排队的时候,高个子守卫走到我的面前打开了我的包。
他原本并不想检查我的,谁知我的包的搭扣松了,两个玻璃瓶因此冒了出来。西奥多拉说:“嚯,露出尾巴来了吧。”高个子守卫马上转身让她住嘴:“我可不想听见苍蝇乱飞。”我的所有同伴都惊恐万分,如临大敌。
有人去狼穴喊厨师了,党卫军们让我们站在长廊里等。厨师终于来了,当他站到我面前的时候,我觉得他看起来更瘦更虚弱了。
“牛奶是我给她的。”他说道。
我感到我的小腹一阵疼痛,这不是被一个孩子踢了一脚的感觉,而是感觉连上帝都从天堂坠落了。
“这只是我对她在厨房里工作的小小回报而已。罗莎·绍尔在厨房帮工没有工钱,你们只付了她试毒的工钱。

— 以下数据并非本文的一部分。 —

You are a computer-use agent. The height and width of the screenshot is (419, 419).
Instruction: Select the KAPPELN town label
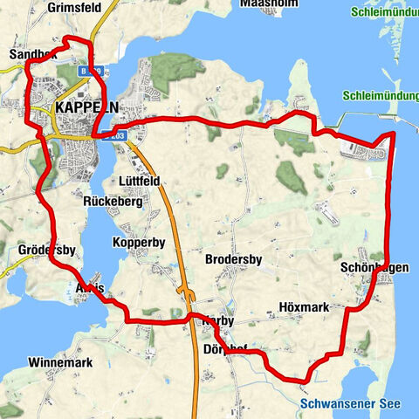[86, 106]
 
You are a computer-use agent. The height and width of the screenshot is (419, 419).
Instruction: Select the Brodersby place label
[233, 260]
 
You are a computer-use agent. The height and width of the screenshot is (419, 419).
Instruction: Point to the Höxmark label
[304, 307]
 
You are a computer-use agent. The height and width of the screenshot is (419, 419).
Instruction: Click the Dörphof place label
[225, 347]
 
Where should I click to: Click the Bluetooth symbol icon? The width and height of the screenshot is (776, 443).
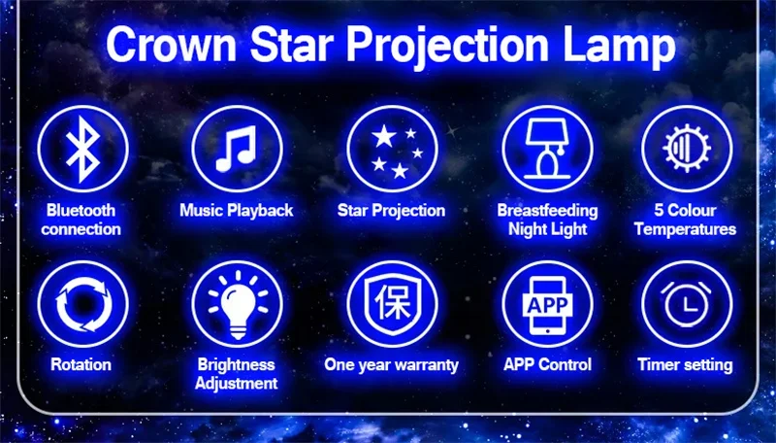[82, 149]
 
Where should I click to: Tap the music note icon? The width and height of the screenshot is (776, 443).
[237, 149]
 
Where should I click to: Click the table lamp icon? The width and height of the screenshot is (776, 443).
[547, 149]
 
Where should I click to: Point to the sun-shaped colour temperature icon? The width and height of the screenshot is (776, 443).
[687, 149]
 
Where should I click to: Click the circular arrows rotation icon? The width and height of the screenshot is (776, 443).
[82, 304]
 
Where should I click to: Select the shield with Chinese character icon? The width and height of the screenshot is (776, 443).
[393, 304]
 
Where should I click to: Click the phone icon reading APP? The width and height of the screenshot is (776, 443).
[547, 304]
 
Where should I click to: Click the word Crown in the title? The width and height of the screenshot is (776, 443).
[172, 45]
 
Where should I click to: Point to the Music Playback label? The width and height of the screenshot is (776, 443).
[237, 210]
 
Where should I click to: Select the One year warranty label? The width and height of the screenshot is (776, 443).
[392, 364]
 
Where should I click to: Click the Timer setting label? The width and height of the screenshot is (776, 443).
[685, 364]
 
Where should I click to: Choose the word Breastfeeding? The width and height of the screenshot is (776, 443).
[547, 210]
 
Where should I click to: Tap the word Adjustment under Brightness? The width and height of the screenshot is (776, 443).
[236, 383]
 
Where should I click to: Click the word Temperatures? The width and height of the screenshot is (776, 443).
[685, 229]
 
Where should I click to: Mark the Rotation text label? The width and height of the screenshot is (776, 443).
[81, 364]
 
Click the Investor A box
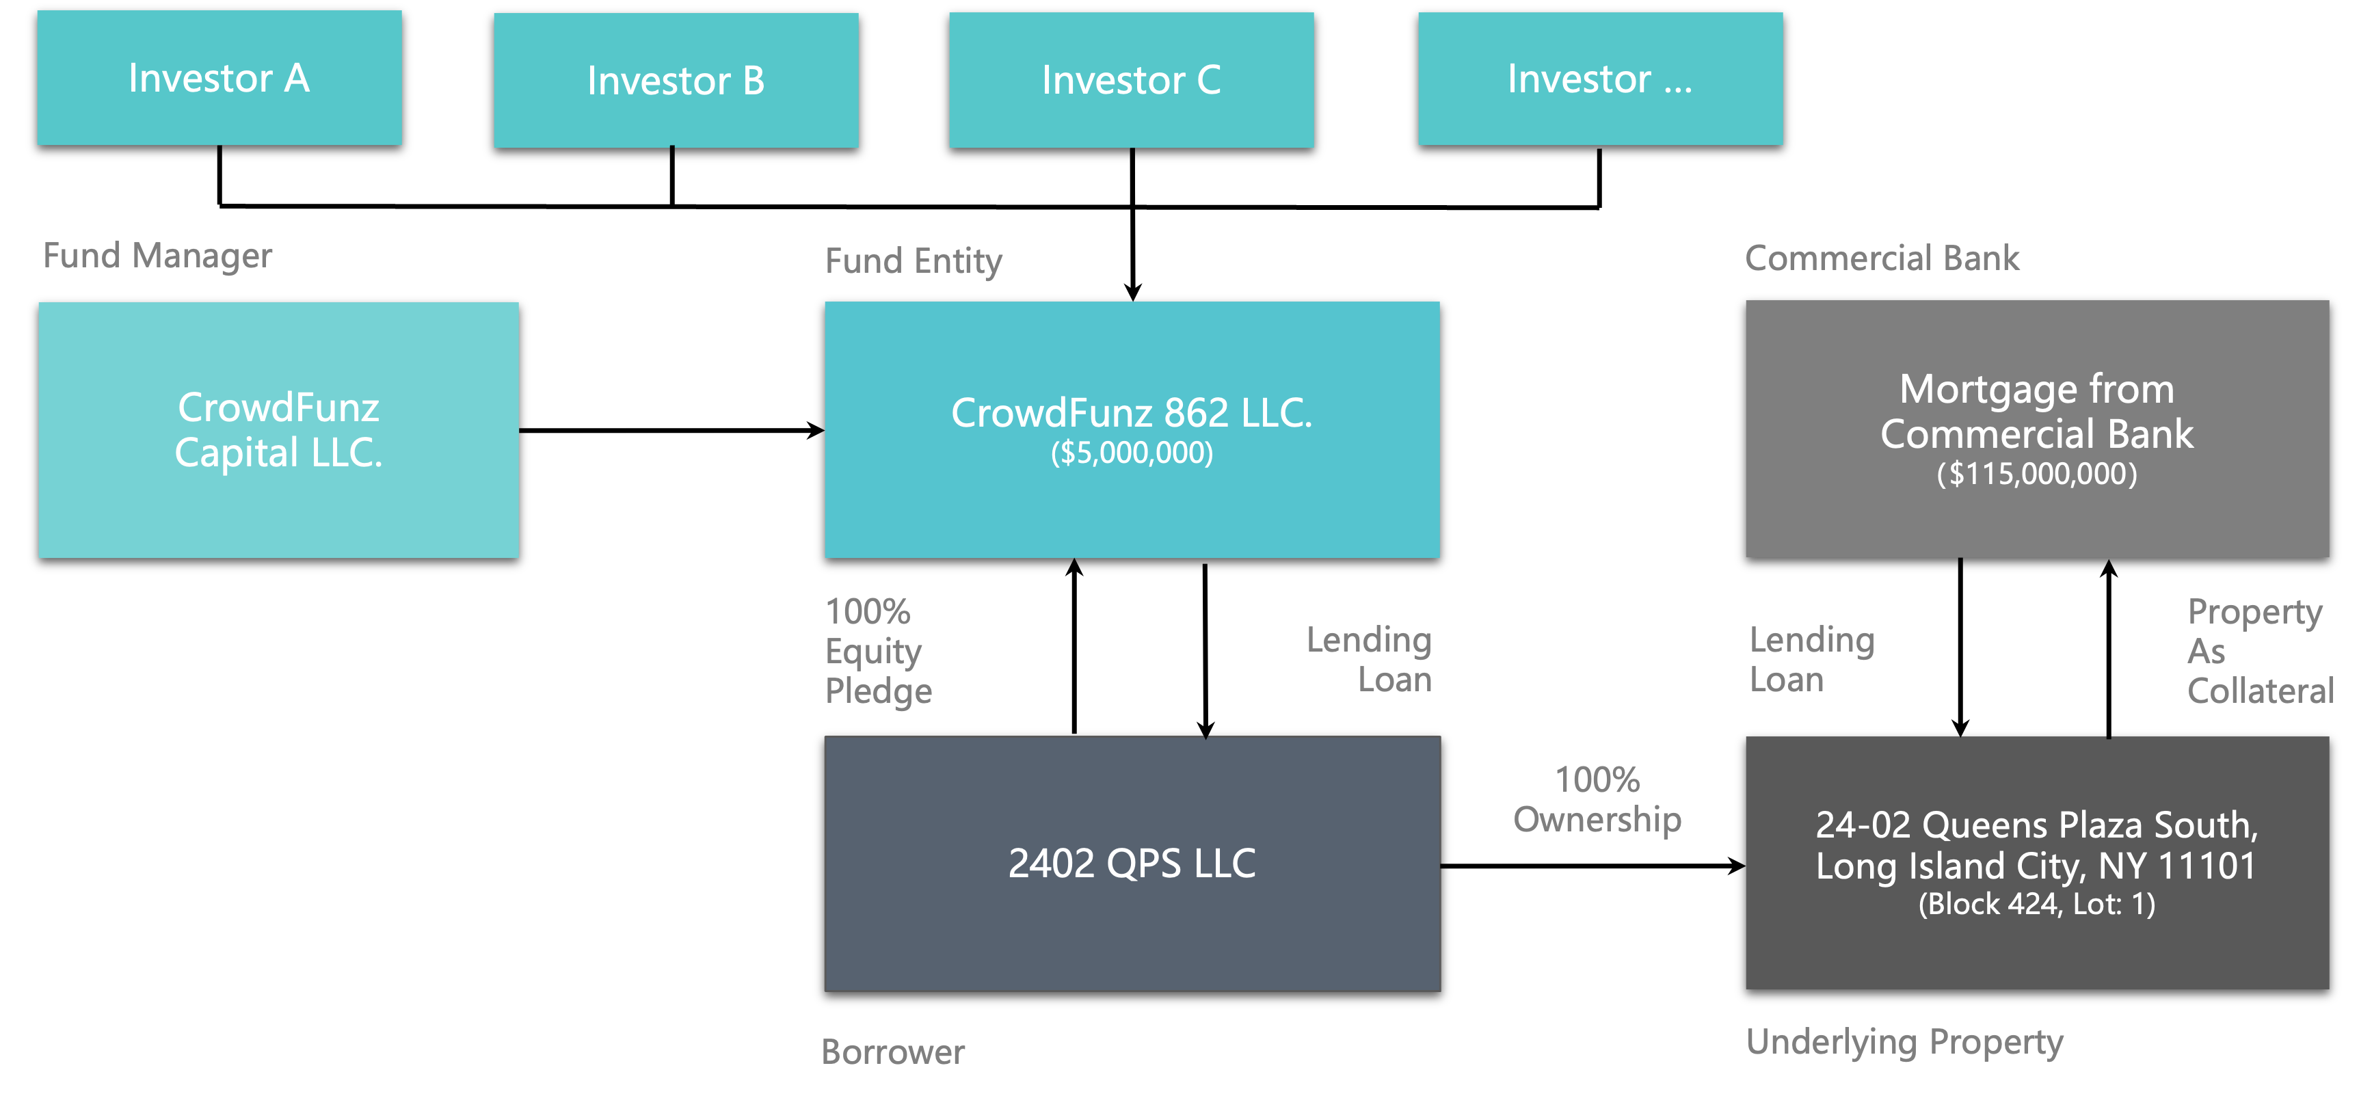219,79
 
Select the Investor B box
676,80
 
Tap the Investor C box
1132,80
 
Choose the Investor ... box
1600,79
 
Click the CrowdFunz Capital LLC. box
278,430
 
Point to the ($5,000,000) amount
1132,453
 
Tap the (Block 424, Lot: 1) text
2037,905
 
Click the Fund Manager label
157,256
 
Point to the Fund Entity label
914,262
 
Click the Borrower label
892,1052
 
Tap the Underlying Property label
1904,1043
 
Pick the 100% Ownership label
1597,799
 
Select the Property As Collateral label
2261,651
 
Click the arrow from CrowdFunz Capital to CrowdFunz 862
672,430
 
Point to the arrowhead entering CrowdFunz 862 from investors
1132,293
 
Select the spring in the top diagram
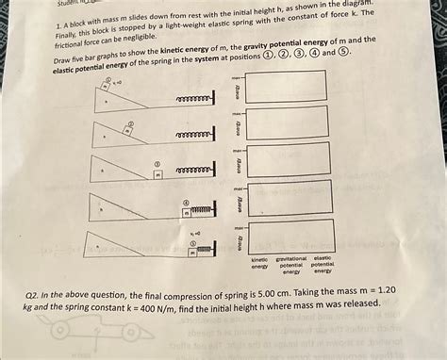pos(193,98)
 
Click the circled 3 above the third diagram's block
pos(157,164)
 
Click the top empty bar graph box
pos(286,87)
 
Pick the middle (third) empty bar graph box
pos(288,160)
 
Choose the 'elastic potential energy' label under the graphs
pos(323,265)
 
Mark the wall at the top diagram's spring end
pos(214,98)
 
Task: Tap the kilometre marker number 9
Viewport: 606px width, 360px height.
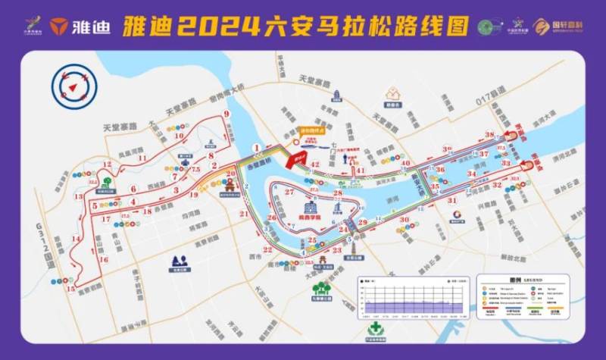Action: tap(226, 114)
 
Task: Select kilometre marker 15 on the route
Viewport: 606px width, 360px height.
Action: tap(70, 289)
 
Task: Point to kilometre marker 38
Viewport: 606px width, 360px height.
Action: tap(489, 134)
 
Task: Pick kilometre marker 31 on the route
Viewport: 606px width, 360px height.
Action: tap(451, 200)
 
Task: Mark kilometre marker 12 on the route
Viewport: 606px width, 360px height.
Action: tap(92, 183)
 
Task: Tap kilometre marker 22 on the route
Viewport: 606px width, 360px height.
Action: tap(267, 249)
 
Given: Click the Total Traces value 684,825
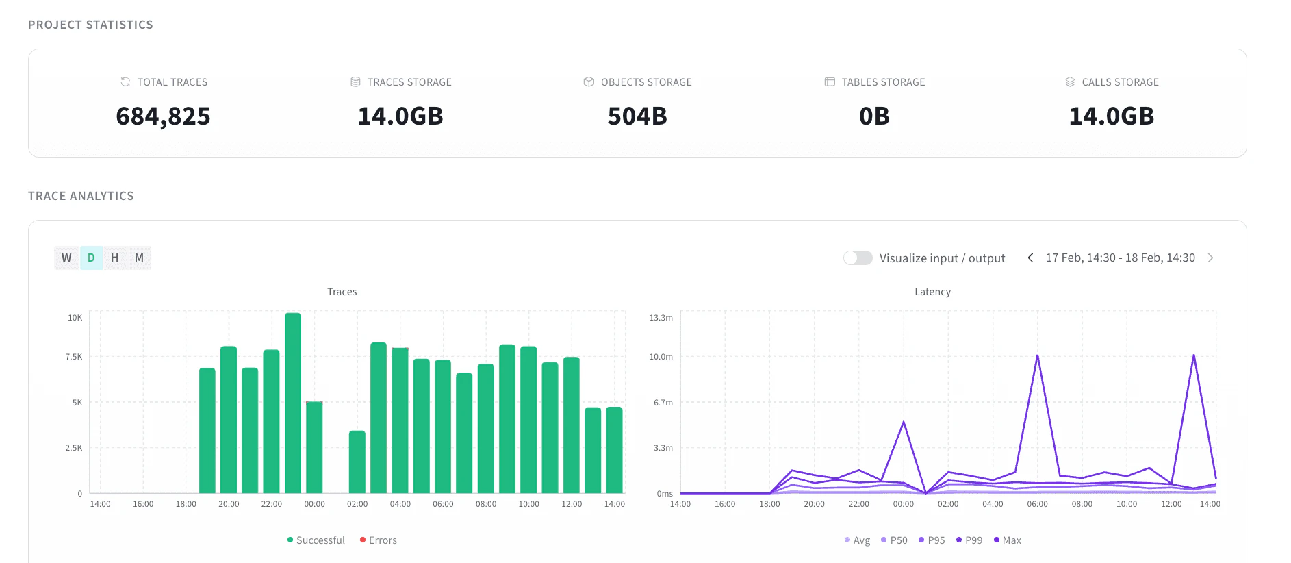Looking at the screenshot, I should click(x=163, y=116).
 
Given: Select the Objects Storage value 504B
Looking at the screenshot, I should click(x=637, y=116).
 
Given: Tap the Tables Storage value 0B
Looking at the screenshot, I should click(x=874, y=116).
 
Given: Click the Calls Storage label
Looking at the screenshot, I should click(x=1120, y=82).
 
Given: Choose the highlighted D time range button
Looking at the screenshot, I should click(x=91, y=258).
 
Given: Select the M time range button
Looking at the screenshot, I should click(x=139, y=258).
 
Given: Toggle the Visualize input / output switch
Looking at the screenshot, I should click(x=858, y=258).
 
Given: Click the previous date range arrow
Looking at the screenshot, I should click(x=1030, y=258).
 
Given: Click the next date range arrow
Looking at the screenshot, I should click(x=1210, y=258).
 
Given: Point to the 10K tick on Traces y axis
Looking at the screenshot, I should click(x=75, y=318).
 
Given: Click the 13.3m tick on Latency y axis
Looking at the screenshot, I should click(x=661, y=318).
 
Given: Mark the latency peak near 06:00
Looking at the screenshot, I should click(x=1038, y=356).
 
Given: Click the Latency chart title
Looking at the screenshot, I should click(x=932, y=292).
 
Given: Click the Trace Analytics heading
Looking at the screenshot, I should click(x=81, y=196).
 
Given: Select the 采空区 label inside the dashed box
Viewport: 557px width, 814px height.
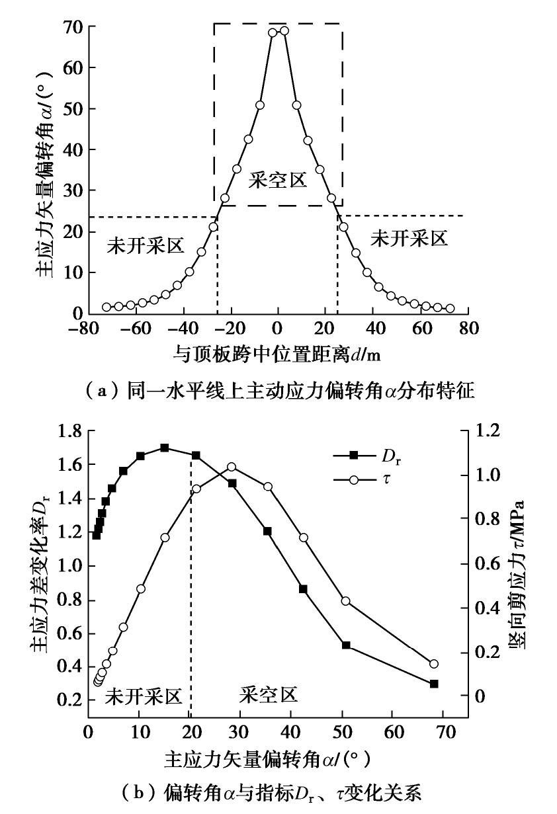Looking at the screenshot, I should (x=278, y=180).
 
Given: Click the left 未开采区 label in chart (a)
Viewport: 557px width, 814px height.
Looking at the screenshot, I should (x=145, y=244).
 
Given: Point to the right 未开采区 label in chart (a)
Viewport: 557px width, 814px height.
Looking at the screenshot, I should (x=409, y=239).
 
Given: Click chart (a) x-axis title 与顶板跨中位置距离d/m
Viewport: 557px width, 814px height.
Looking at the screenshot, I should (x=277, y=354).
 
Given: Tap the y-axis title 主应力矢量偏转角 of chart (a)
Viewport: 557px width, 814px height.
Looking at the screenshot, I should (x=44, y=165).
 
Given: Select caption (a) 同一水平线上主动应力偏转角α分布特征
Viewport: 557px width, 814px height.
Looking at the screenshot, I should (x=278, y=392).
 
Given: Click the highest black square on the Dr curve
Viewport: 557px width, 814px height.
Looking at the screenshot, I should (x=165, y=448).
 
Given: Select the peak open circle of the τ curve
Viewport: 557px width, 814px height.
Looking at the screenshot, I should (x=232, y=467).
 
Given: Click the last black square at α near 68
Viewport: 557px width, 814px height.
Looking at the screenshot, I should (x=434, y=684).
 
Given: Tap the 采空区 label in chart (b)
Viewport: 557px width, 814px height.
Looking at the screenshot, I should (x=268, y=694).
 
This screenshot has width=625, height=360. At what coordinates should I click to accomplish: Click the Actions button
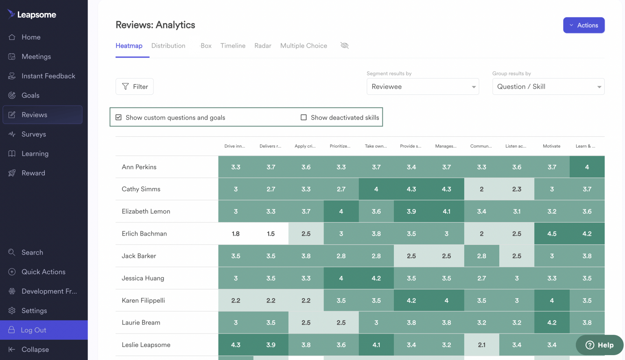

帮厨们都回来后,她还一直留下来帮忙,所以我觉得奖励她也没错。我想这算不上什么大问题吧。”
我的肚子又是一阵抽痛。没有人值得他这么做,我又何德何能?
“如果您坚持这么说,那当然没有什么问题。但是下一次请不要这么做了。”高个子瞥了一眼西奥多拉。西奥多拉正盯着我看,她没有向我道歉的意思,而是一脸鄙夷。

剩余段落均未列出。